- How to complete this task: Your answer should hold only the lines from the one containing "Task: Click the YouTube logo" through the last line below, copied exactly; pictures stay out.
--- Data ---
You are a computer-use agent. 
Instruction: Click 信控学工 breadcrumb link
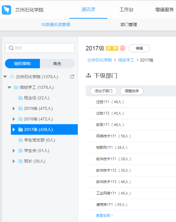126,60
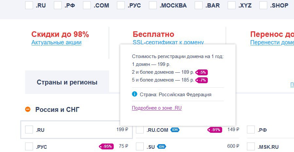Click the -91% discount tag
The image size is (294, 152).
click(215, 130)
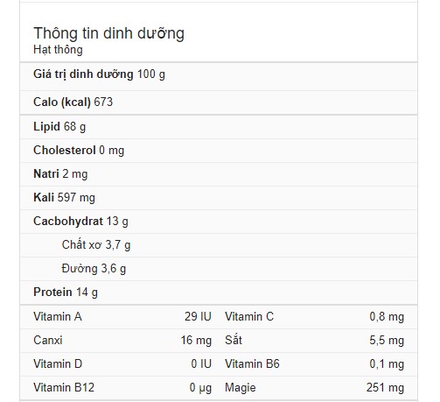The width and height of the screenshot is (440, 402).
Task: Click the Magie 251 mg value
Action: (x=385, y=388)
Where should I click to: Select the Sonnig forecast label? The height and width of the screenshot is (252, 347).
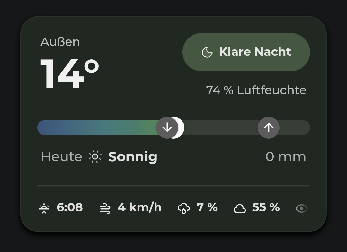133,157
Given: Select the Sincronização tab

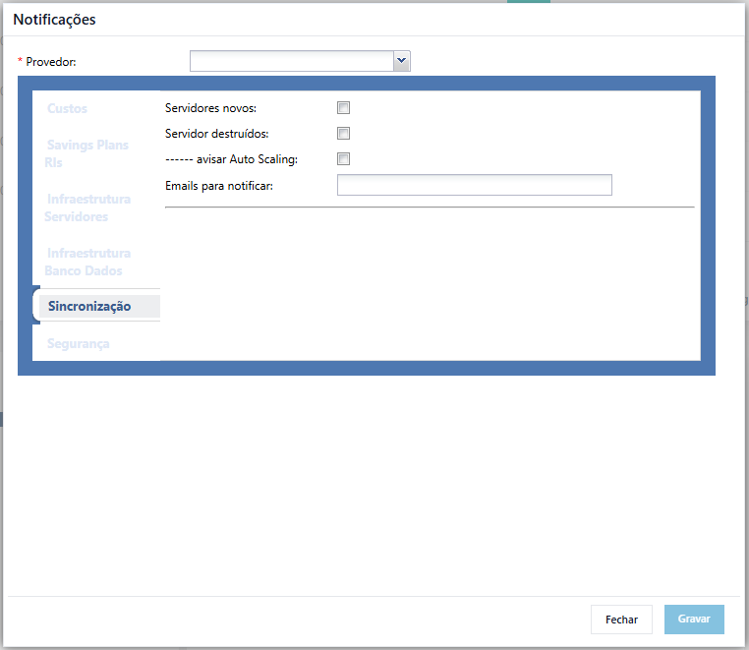Looking at the screenshot, I should [x=89, y=306].
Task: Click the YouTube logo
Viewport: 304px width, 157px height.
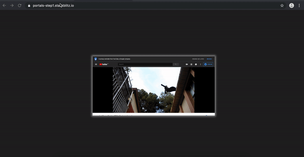Action: coord(104,64)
---
- Solution for this exercise:
Task: Click the YouTube logo
Viewport: 304px width, 157px height.
Action: coord(104,64)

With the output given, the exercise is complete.